WORKING DATA —
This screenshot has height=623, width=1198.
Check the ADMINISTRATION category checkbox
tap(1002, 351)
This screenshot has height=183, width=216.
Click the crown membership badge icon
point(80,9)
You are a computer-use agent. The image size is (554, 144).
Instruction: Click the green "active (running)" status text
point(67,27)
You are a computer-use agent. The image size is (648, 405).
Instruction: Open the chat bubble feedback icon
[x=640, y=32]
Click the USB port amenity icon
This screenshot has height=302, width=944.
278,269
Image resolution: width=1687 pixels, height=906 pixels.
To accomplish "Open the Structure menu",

...

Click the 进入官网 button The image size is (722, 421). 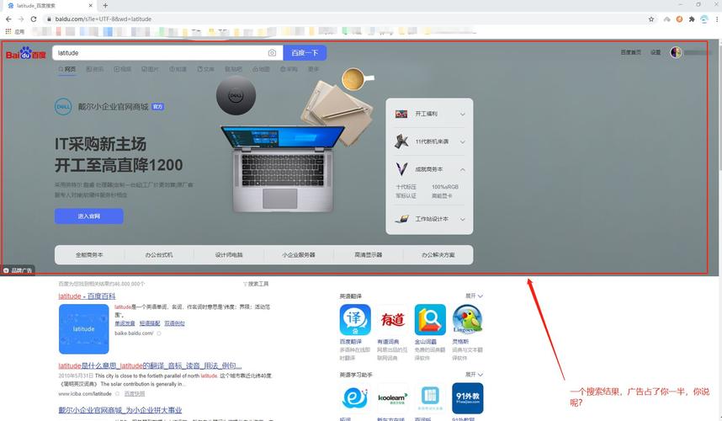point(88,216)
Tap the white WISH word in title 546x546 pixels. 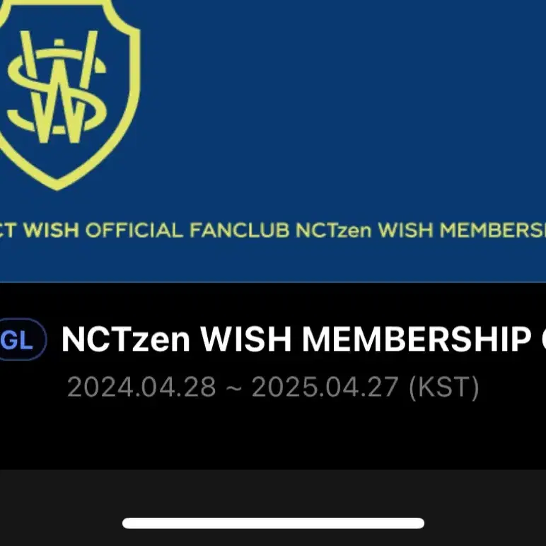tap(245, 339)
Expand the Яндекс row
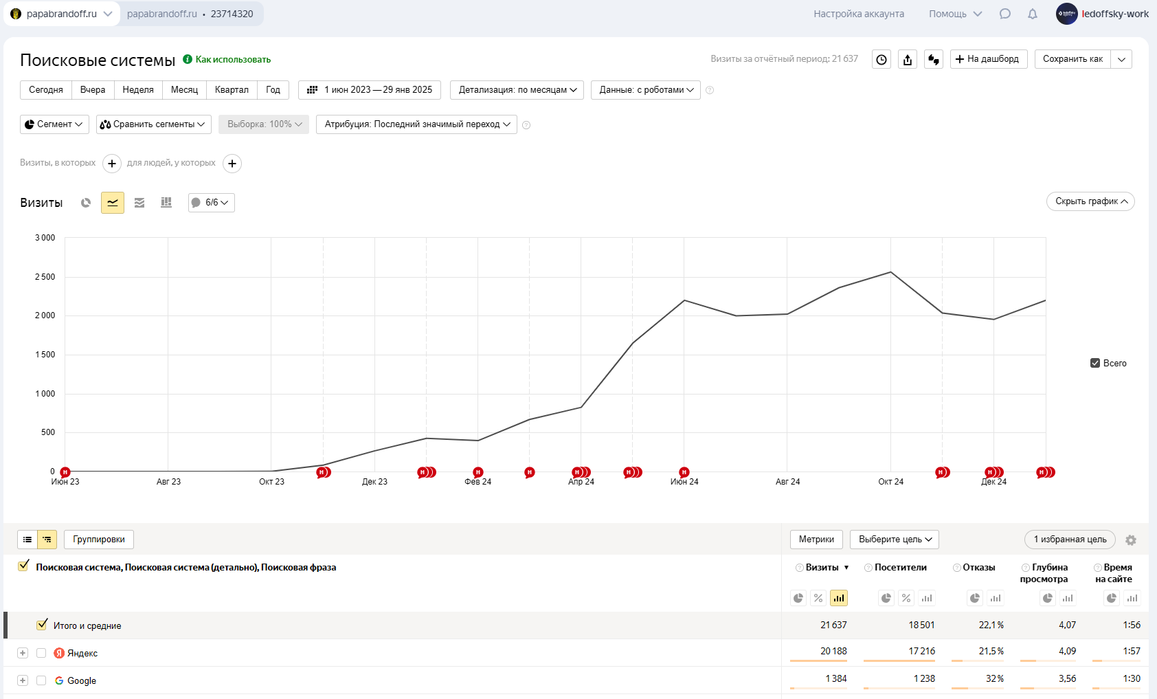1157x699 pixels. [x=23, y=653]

--

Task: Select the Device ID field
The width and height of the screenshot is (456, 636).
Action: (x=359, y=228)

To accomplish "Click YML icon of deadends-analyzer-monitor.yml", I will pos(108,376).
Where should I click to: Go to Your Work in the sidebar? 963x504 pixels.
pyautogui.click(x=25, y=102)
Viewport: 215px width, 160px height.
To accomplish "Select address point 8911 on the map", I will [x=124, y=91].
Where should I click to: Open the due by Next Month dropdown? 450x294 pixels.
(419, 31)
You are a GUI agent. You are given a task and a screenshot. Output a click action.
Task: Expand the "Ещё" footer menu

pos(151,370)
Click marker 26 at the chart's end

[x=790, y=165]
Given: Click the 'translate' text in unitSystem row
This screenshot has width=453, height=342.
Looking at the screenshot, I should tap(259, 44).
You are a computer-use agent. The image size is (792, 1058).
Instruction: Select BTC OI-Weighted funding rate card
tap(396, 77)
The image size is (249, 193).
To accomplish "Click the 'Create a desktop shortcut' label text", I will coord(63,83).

WORK REQUEST — Copy every line of the records above that holds the word "computer".

EXERCISE RESPONSE —
You are a computer-use agent. The image size is (554, 144).
You are a computer-use agent. The image size is (648, 405).
You are a computer-use agent. The image size is (792, 1058).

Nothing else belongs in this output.